Patterns and Hybrids

This examines how different societal values may influence climate responsibility:

  • Equality: everyone contributes equally to combat climate change.

  • Priority: assisting those most vulnerable.

  • Sufficiency: ensuring everyone has adequate resources, even at the cost of some inequality in contributions.


Pluralistic Approach

This is a mix-and-match approach that acknowledges there is no single correct answer and seeks balance among different fairness aspects.


Proposals on how to share this burden

Three Different Frameworks:

  1. Oxfam’s Adaptation Finance Index:

    • Combines a country's contribution to climate change with its ability to pay for climate change adaptation—suggesting a 50/50 split.

    • Utilises the UN HDI, which factors in past emissions and a country’s development level.

    • Critiques: Creates loopholes for poorer countries (below a certain HDI threshold) and doesn't account for emissions after 1992.

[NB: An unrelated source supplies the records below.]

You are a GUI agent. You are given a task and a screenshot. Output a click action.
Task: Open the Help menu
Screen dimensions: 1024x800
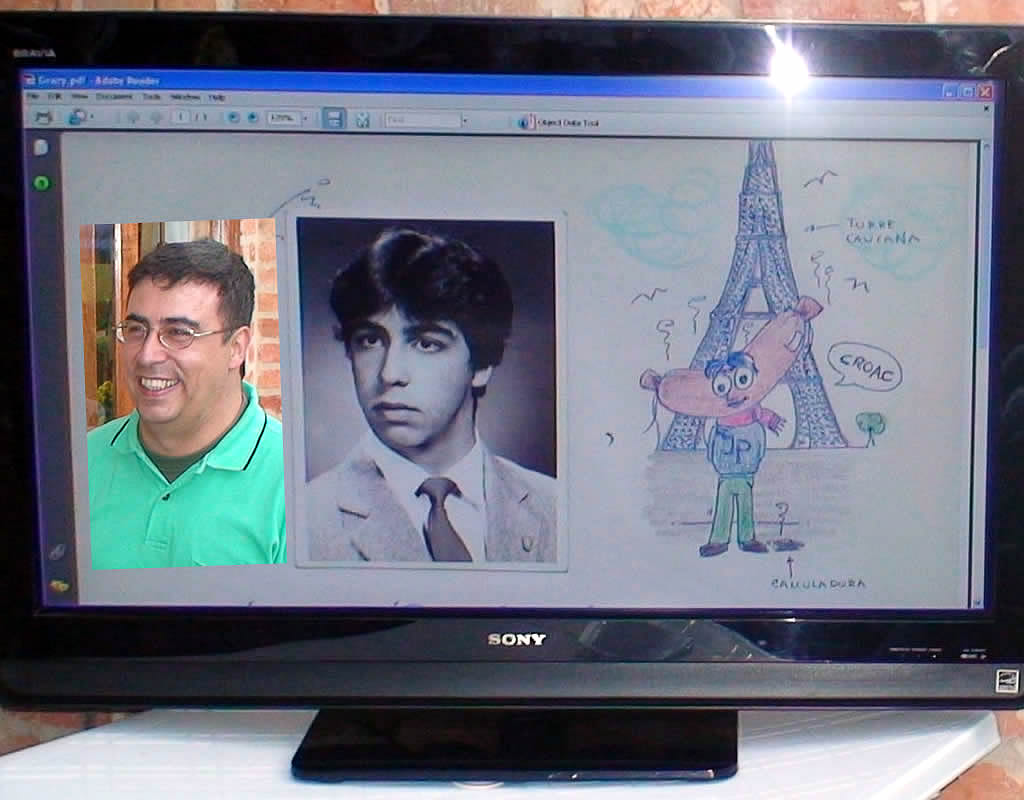point(216,98)
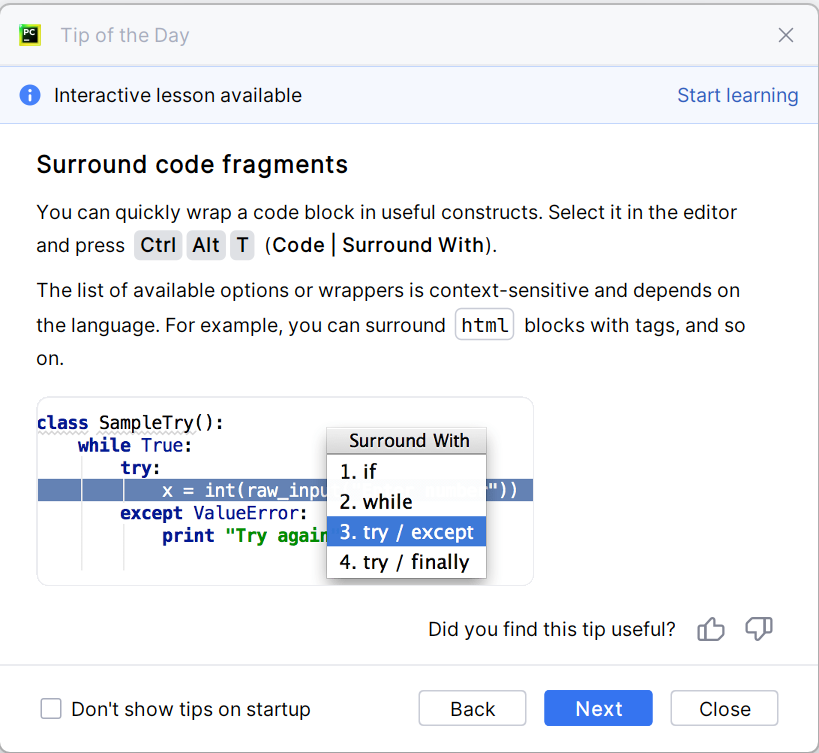
Task: Click the T key badge
Action: pos(242,246)
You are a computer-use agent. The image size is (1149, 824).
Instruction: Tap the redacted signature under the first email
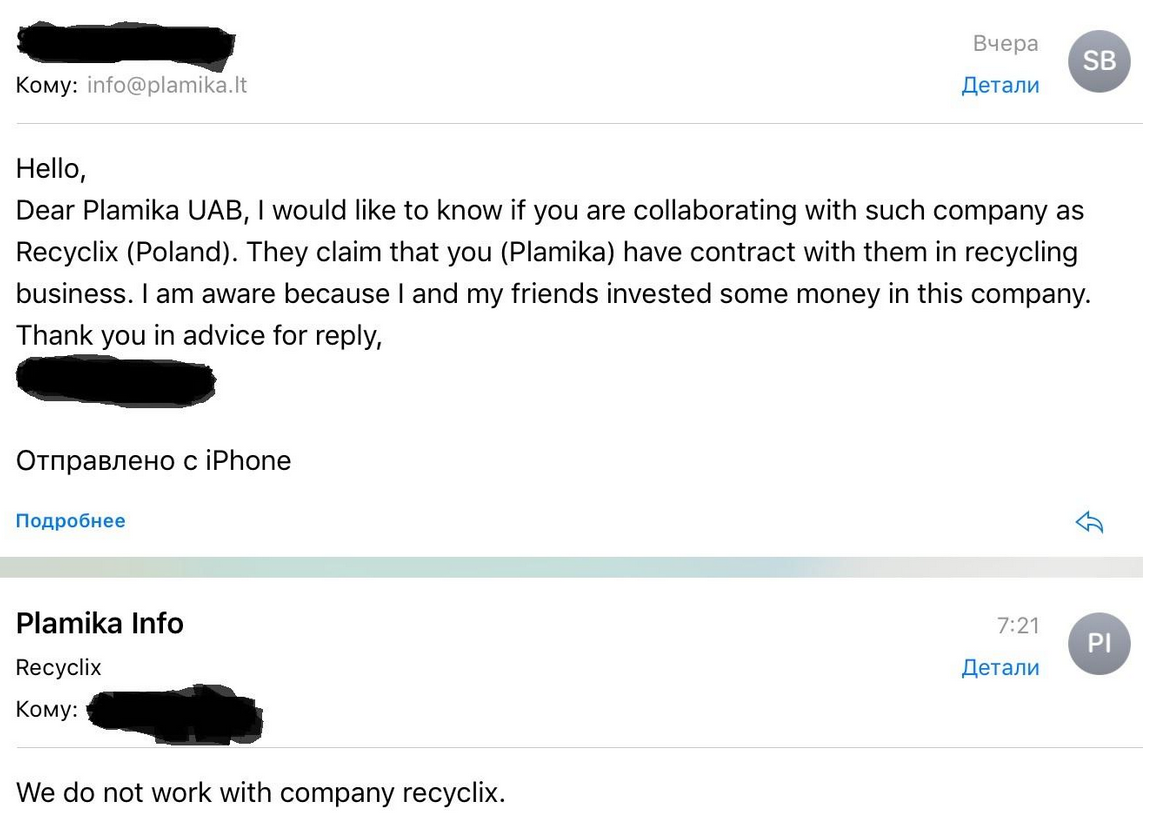pyautogui.click(x=115, y=381)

  2. Caney’s Hybrid Account:

    • A person-centred approach focused on ethics, emphasising individual rights and protection from climate change's consequences rather than just national responsibilities.

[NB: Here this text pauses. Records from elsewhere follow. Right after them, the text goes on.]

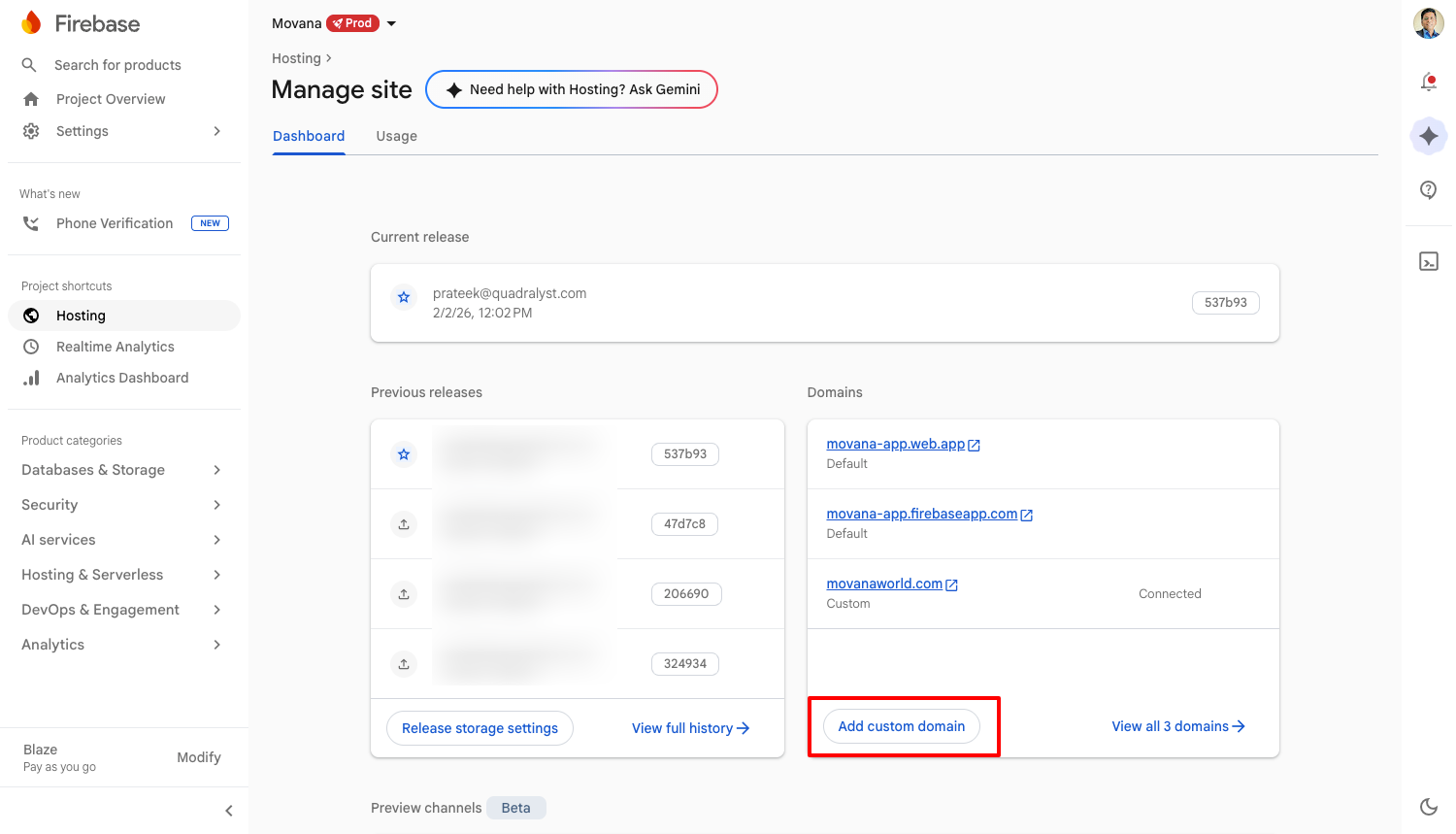Open the movanaworld.com domain link
This screenshot has width=1456, height=834.
click(884, 584)
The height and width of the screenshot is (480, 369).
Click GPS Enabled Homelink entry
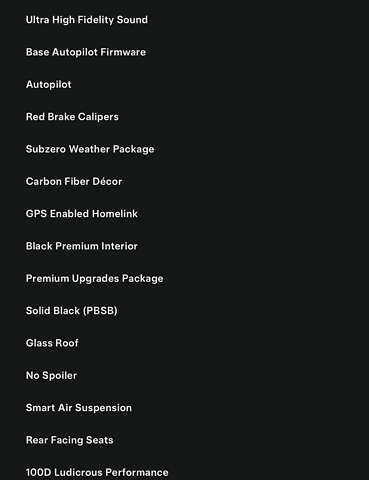[x=82, y=214]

    • Enforces four principles: two centred on historical responsibility and two on ability to pay.

    • Critique: Lacks clear guidelines for balancing these principles and similarly ignores emissions before 1990.

  3. ExoEquity’s Greenhouse Development Rights Framework:

    • Comprehensive and ambitious goals aiming to fight poverty and keep global warming below 2 degrees Celsius.

    • Introduces Responsibility and Capacity Indicator (RCI) for fiscal contributions based on a country's affordability and historical emissions since 1990, whilst ignoring pre-1990 emissions.

    • Critique: Weighs capacity over responsibility with a 60/40 ratio without justification; questions the feasibility of its emergency climate programme.

All proposals face challenges with historical responsibility and unintended consequences.


Beneficiary Pays

Consideration of who benefitted the most from industrialisation is key.

  • Developed nations built their wealth upon fossil fuels, still obliged to address the fallout of their past emissions.

  • This requires reflection on how to hold current generations accountable for benefits they did not individually receive.

  • Fair reciprocity: recognises that current generations have an obligation to manage the burdens that accompany the benefits they inherited.


Conclusion

The need for a more holistic approach is evident.

  • The principle of beneficiary pays is an important aspect of this puzzle.

  • It prompts us to ask the right questions, stressing that climate responsibility goes beyond emission figures, encompassing an understanding of the historical and ethical contexts influencing those emissions.